Seis pacientes procediam de outros estados ([Tabela 6]).
Tabela 6
Procedência do paciente
|
Total de pacientes (70)
|
%
|
Região metropolitana
|
35
|
50
|
Região central
|
18
|
25
|
Região do sul
|
4
|
5
|
Região do norte
|
7
|
11
|
Outro estado
|
6
|
9
|
Discussão
O TRM é uma doença que apresenta potencial devastador não só para pacientes e familiares,
mas também para a economia, visto que existe enorme custo financeiro em saúde.[15]
A adequada análise de distribuição e prevalência do TRM é de suma importância para
o planejamento e elaboração de estratégias de abordagem ao politraumatizado, e de
medidas de esclarecimento populacional.
Neste estudo, a proporção de pacientes do sexo masculino foi predominante (79%), estando
de acordo com dados da literatura.[7]
[8]
[9]
[15]
[16] A média da idade mais acometida, considerando análise de países em desenvolvimento,
corresponde a 32,4 anos[7] já a média encontrada neste estudo, realizado no estado do Espírito Santo, foi superior:
44 anos. Entretanto, considerando a classificação do Ministério da Saúde, ambas estão
dentro da faixa etária dos adultos (31-59 anos).
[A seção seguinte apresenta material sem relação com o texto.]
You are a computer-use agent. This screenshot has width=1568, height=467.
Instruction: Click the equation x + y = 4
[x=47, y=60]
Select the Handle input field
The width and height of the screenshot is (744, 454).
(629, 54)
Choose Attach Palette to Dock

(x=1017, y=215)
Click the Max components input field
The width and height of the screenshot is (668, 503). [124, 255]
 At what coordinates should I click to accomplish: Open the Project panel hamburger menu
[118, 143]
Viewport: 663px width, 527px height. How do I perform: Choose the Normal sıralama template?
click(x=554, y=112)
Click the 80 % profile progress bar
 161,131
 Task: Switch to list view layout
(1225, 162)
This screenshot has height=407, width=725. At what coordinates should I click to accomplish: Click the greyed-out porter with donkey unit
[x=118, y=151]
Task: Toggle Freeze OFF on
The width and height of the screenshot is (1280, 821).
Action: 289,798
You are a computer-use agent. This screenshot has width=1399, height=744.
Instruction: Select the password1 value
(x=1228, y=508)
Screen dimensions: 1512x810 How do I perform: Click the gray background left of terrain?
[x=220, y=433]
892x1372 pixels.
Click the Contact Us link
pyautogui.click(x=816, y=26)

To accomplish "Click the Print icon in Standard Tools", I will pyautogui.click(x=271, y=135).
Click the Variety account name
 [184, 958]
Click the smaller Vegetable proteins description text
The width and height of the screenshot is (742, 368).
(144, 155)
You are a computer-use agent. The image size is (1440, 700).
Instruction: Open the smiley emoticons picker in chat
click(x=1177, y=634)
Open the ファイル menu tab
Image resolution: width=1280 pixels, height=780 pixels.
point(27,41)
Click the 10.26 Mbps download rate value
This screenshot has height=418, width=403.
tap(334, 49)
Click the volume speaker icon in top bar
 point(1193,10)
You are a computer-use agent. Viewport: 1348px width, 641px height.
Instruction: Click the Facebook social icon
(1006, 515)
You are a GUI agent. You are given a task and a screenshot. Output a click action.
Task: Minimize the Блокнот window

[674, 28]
A fratura cervical foi o nível mais encontrado (50%), sendo similar ao encontrado
em estudos nacionais e internacionais.[8]
[9]
[17] Cerca de 4,5% dos pacientes em um estudo apresentaram mais de uma fratura em diferentes
níveis medulares.[18] Assim, devido à grande frequência de fraturas cervicais e seu grande impacto no
quadro neurológico e qualidade de vida dos pacientes, a proteção da coluna cervical
no atendimento inicial aos pacientes torna-se imprescindível.
Em relação à severidade do déficit neurológico, a maioria dos pacientes (46%) foi
classificada como Frankel A, devido à ausência de qualquer função motora ou sensitiva
abaixo da lesão. Este quadro neurológico também foi observado em estudos nacionais.[15]
As duas principais causas de TRM neste estudo (acidentes automobilísticos e ferimento
por arma de fogo) são semelhantes às encontradas na análise epidemiológica de dados
nacionais.[9] Entretanto, esse resultado difere dos números internacionais, nos quais as quedas
correspondem ao segundo lugar.[7]
[10] Nos países desenvolvidos a proporção de trauma por acidentes automobilísticos encontra-se
estável com tendência a redução, sendo tal fato justificado, em parte, pela melhor
infraestrutura e maior segurança proporcionada pelos seus veículos automotivos.[19]
Dentre as complicações, a mais frequentemente encontrada foi a infecção do trato urinário
(ITU), presente em 26% dos casos com complicações, resultado similar ao relatado em
diversos estudos internacionais.[3] Pagliacci et al. sugerem que 53,7% dos pacientes com TRM apresentaram complicações
urológicas nos primeiros 6 meses do trauma.[20]
A procedência dos pacientes foi avaliada de acordo com a divisão macrorregional do
Espírito Santo,[21] sendo que a maioria dos pacientes operados com lesão medular traumática (75%) provinha
da região metropolitana e da região central do estado ([Tabela 6]). A região sul apresentou menor encaminhamento, provavelmente pela proximidade da
cidade do Rio de Janeiro. Destaca-se o fato de que 9% dos pacientes provinham de outro
estado (região sul da Bahia), pois acredita-se que a cidade de Vitória seja o centro
de referência mais próximo desses pacientes.
Conclusão
Os pacientes submetidos a procedimento cirúrgico por TRM no estado do Espírito Santo
são predominantemente homens, com idade média de 44 anos, lesão da coluna cervical
por acidente automobilístico, classificados como Frankel A, e provenientes da região
metropolitana. A principal complicação apresentada foi a infecção do trato urinário.